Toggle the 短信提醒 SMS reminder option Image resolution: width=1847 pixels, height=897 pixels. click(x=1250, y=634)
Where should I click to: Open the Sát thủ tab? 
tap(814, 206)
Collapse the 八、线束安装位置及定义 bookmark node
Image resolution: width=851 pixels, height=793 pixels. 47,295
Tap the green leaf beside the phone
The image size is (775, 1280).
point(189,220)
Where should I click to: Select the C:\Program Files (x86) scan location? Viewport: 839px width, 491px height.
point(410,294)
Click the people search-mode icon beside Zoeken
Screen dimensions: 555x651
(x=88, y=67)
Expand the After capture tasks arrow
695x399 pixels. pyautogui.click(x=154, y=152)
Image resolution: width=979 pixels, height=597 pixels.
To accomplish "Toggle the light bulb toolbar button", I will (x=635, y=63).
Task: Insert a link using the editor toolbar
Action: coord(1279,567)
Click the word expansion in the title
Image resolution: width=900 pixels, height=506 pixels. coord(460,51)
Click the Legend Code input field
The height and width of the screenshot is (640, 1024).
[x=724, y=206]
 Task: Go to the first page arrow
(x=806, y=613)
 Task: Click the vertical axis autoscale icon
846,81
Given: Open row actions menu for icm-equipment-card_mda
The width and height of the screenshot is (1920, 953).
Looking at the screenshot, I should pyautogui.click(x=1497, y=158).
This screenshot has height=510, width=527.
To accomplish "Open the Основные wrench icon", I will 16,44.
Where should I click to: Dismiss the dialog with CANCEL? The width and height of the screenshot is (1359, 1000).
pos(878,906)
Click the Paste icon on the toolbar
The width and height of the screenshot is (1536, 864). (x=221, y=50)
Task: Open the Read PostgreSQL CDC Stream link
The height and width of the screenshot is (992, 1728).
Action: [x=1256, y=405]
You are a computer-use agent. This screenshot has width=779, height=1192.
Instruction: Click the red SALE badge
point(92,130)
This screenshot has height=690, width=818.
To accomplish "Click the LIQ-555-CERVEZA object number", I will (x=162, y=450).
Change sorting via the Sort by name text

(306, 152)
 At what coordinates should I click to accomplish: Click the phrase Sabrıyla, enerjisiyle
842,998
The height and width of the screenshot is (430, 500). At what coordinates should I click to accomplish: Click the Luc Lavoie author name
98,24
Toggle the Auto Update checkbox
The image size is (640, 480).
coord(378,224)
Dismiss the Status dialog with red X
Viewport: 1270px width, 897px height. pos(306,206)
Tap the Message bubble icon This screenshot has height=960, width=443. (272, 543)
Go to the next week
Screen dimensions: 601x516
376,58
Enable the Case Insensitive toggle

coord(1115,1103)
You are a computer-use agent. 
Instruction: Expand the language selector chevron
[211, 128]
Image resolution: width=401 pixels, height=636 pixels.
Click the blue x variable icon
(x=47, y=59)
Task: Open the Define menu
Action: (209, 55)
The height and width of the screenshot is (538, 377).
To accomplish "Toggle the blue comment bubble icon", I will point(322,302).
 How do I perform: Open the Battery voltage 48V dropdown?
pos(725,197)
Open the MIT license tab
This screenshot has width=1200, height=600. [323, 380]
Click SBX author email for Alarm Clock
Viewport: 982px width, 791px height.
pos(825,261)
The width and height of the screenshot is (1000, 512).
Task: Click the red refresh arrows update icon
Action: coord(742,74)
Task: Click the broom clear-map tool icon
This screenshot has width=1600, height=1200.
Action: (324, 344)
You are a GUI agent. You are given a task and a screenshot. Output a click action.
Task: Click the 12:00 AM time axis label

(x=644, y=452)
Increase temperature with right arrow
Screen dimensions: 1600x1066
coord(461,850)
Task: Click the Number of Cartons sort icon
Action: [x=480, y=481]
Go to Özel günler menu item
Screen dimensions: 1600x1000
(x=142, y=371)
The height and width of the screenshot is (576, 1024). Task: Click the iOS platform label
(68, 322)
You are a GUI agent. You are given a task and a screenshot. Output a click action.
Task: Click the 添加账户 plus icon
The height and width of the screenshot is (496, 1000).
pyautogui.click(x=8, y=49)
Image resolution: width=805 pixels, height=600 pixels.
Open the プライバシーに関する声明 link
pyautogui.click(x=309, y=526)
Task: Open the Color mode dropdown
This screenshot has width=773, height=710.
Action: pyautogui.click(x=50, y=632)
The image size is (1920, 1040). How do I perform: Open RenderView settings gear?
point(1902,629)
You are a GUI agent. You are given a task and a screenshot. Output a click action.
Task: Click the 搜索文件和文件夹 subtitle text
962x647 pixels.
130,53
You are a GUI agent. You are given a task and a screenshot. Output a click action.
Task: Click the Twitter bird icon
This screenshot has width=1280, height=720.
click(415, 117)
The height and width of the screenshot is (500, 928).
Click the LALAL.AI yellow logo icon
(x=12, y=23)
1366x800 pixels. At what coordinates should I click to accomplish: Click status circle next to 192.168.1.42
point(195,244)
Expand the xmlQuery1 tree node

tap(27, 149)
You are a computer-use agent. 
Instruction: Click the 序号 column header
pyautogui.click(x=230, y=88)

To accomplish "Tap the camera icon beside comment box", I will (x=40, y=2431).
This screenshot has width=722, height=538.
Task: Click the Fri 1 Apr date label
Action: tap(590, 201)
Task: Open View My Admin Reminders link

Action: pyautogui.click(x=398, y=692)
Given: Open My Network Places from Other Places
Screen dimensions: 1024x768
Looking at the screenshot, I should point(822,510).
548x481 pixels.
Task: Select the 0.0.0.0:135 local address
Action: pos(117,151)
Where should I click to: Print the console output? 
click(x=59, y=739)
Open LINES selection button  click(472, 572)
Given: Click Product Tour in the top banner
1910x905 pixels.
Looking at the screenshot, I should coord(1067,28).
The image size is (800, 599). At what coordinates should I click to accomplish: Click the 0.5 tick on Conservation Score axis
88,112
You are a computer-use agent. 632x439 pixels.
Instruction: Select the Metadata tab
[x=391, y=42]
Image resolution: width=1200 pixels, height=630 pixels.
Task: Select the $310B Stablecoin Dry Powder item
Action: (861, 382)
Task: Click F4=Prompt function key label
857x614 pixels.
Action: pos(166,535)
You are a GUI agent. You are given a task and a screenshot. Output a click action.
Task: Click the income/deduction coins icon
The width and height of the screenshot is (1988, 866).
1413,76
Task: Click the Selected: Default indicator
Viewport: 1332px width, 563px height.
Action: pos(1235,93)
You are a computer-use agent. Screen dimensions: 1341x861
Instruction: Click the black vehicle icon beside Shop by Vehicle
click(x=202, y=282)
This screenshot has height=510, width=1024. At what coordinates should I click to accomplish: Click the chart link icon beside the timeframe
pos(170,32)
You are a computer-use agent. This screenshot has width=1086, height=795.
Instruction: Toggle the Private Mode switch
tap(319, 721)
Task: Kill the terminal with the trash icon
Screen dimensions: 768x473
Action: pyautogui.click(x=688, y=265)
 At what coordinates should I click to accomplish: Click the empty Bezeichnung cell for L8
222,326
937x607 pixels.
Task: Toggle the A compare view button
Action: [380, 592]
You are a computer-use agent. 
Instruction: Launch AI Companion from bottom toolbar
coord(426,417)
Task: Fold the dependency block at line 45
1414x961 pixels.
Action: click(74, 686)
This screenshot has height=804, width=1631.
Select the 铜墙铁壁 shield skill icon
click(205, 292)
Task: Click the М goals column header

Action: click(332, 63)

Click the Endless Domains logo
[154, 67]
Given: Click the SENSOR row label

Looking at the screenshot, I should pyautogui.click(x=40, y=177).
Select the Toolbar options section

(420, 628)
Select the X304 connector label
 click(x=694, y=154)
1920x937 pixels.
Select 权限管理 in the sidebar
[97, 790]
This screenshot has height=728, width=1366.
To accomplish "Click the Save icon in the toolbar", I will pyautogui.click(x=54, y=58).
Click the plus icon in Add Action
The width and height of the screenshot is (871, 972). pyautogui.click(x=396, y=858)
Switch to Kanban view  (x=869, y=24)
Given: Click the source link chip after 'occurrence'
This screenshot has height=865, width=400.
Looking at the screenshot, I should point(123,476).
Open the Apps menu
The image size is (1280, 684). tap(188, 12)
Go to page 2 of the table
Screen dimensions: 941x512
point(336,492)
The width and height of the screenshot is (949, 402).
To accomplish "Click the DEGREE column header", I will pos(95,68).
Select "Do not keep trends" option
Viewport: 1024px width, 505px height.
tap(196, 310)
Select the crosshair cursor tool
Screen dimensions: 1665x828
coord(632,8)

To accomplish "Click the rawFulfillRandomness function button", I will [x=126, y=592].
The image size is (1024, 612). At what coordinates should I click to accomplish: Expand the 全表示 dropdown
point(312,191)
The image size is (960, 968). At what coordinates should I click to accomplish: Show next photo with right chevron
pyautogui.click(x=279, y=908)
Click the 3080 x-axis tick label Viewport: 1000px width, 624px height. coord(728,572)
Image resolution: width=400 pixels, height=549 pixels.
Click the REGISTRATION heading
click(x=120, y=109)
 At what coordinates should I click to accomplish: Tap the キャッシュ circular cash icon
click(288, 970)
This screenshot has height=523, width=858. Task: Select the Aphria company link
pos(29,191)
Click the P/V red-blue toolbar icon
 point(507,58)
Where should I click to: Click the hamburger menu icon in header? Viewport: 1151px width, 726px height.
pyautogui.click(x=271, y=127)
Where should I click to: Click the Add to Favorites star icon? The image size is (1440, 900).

========================================

### WHAT THE EXERCISE ASKS
What are the lines, exactly as written above, from the line with "Task: Click the 12:00 AM time axis label" to the line with "Task: Click the Twitter bird icon", both included? Output only those.

### RESULT BELOW
Task: Click the 12:00 AM time axis label

(x=644, y=452)
Increase temperature with right arrow
Screen dimensions: 1600x1066
coord(461,850)
Task: Click the Number of Cartons sort icon
Action: [x=480, y=481]
Go to Özel günler menu item
Screen dimensions: 1600x1000
(x=142, y=371)
The height and width of the screenshot is (576, 1024). Task: Click the iOS platform label
(68, 322)
You are a GUI agent. You are given a task and a screenshot. Output a click action.
Task: Click the 添加账户 plus icon
The height and width of the screenshot is (496, 1000).
pyautogui.click(x=8, y=49)
Image resolution: width=805 pixels, height=600 pixels.
Open the プライバシーに関する声明 link
pyautogui.click(x=309, y=526)
Task: Open the Color mode dropdown
This screenshot has width=773, height=710.
Action: pyautogui.click(x=50, y=632)
The image size is (1920, 1040). How do I perform: Open RenderView settings gear?
point(1902,629)
You are a GUI agent. You are given a task and a screenshot. Output a click action.
Task: Click the 搜索文件和文件夹 subtitle text
962x647 pixels.
130,53
You are a GUI agent. You are given a task and a screenshot. Output a click action.
Task: Click the Twitter bird icon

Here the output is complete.